Benthic Habitats and the Effects of Fishing

Place Matters: Spatial Tools for Assessing the Socioeconomic Implications of Marine Resource Management Measures on the Pacific Coast of the United States

Astrid J. Scholz, Mike Mertens, Debra Sohm, Charles Steinback, and Marlene Bellman


Abstract. Fishery management measures, such as the reduction of excess fishing capacity, and conservation measures, such as networks of marine protected areas, have considerable socioeconomic impacts.
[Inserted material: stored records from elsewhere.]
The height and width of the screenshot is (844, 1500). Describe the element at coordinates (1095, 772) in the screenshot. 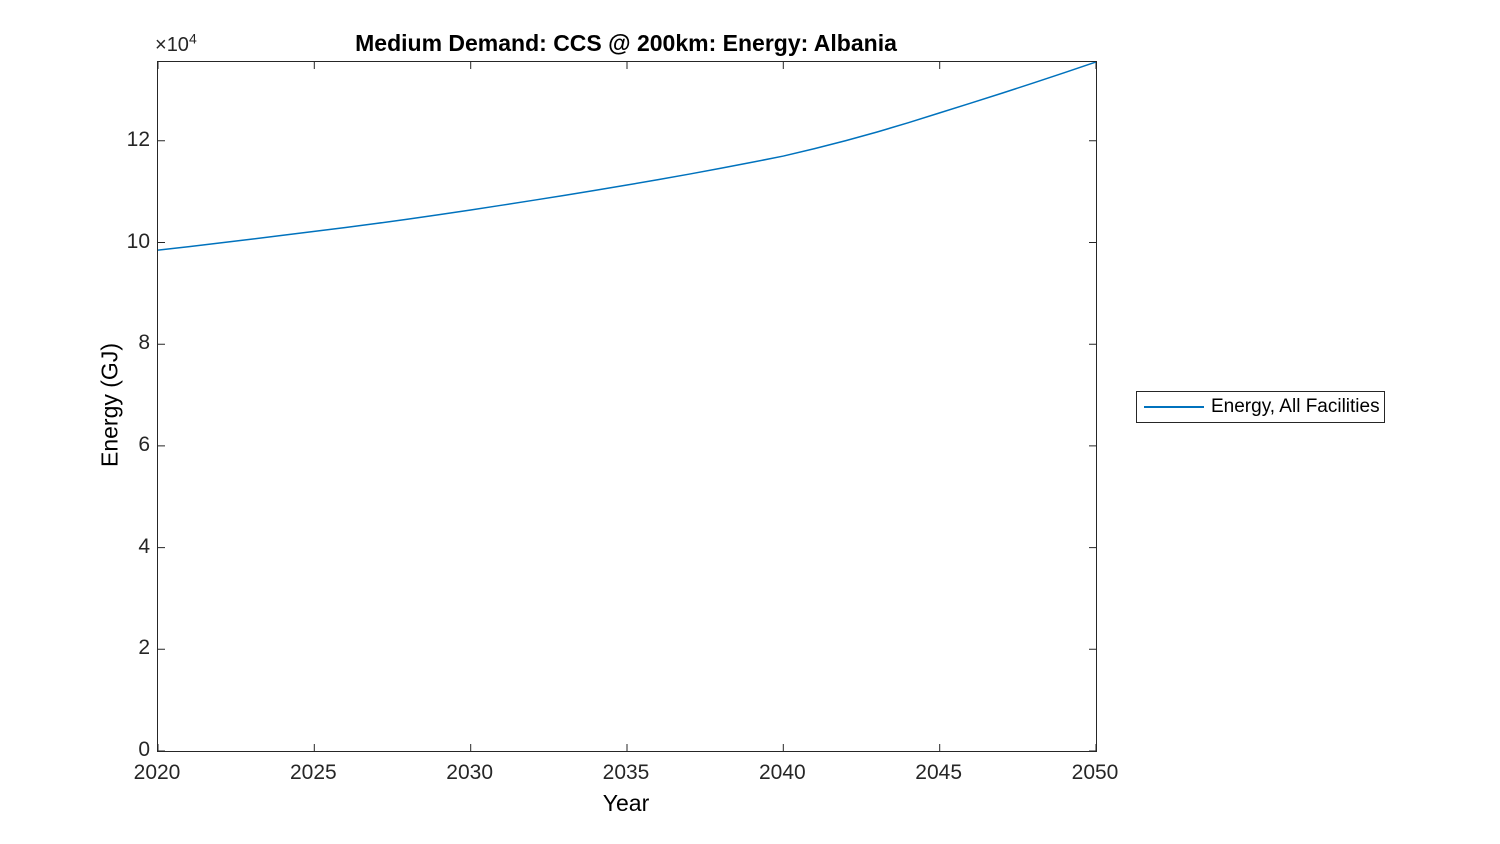

I see `x-tick-label: 2050` at that location. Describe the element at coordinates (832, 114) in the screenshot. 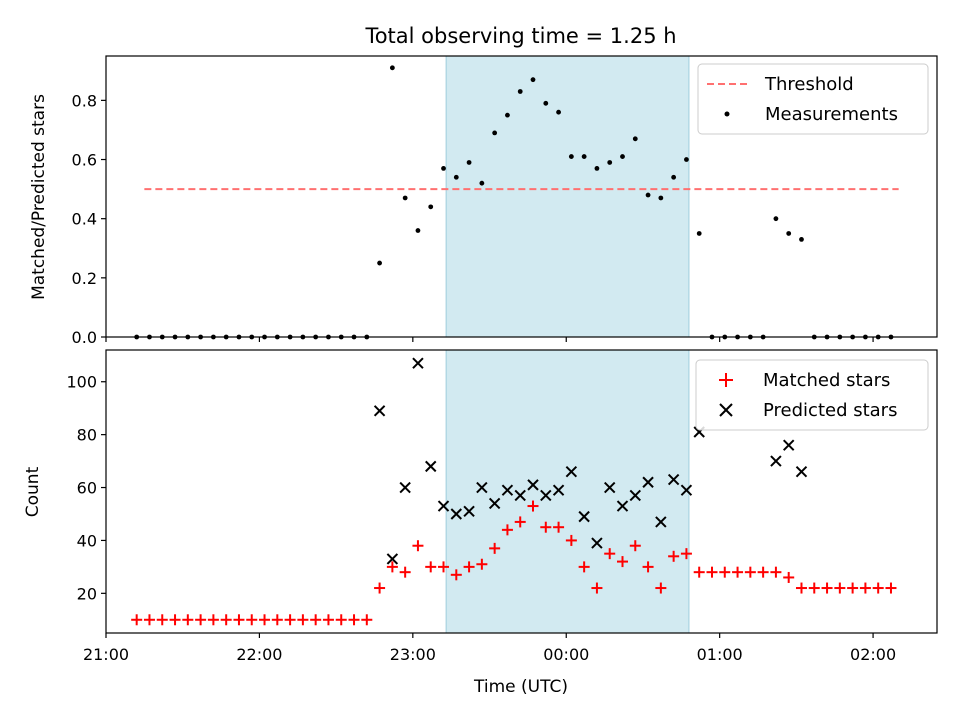

I see `legend-measurements-label: Measurements` at that location.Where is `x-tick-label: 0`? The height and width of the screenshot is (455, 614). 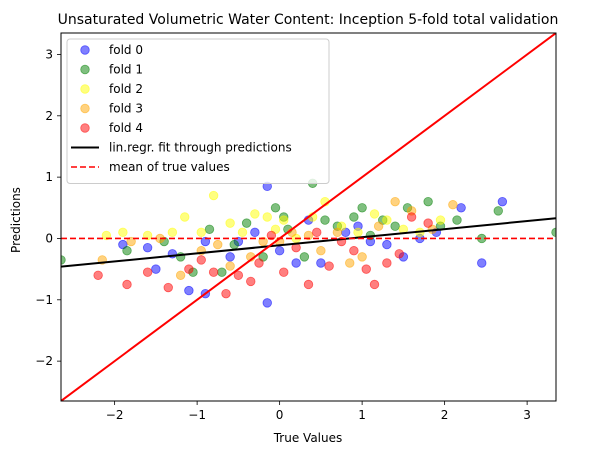
x-tick-label: 0 is located at coordinates (280, 415).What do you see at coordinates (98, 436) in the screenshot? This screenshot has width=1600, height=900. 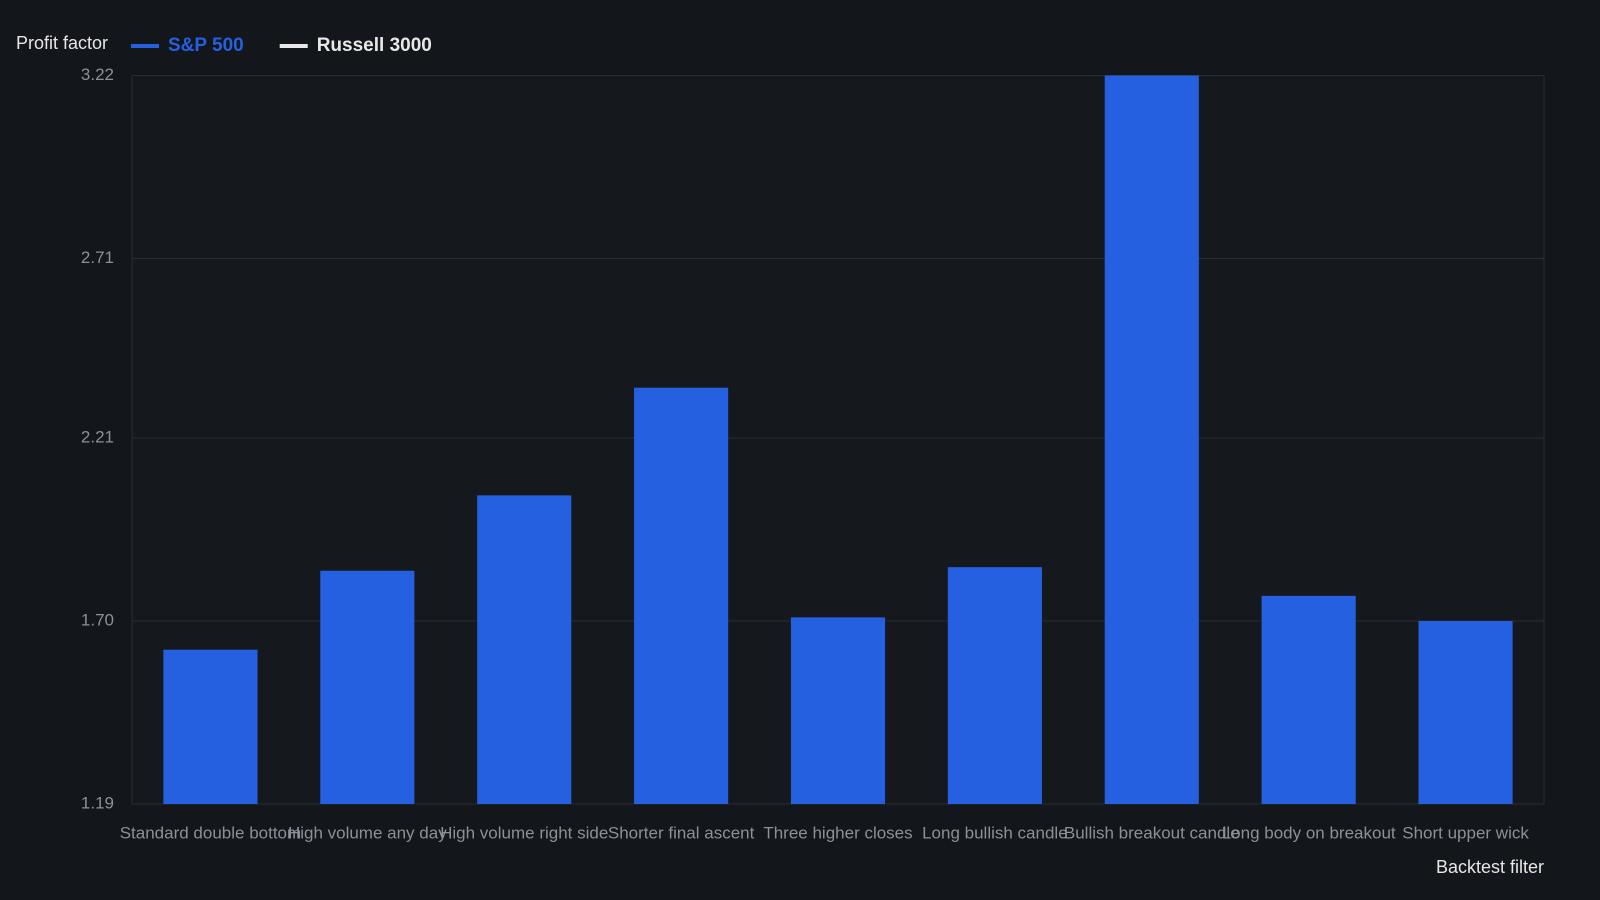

Users of marine resources—commercial and recreational fishermen, boaters, divers, and others—experience direct and indirect costs and benefits from such measures, notably foregone earnings and changing economic opportunities. In this paper, we present results and tools from a 2- year project to build an integrated, spatially explicit analytical framework for assessing management options such as fleet reductions and area closures on the West Coast of the United States, using the groundfish fleet as an example. After developing an extensive relational database comprising fisherydependent, ecological, and socioeconomic data, we built a regional geographic information system (GIS) and assessed the relative impacts of five management scenarios. The results are spatially explicit and specific to particular communities, gear groups, fishing fleets, and ecological habitats, thus allowing decision makers to consider a range of issues that present themselves in management situations. The GIS makes for an intuitive interface that allows for participatory and consensusoriented approaches to fishery management.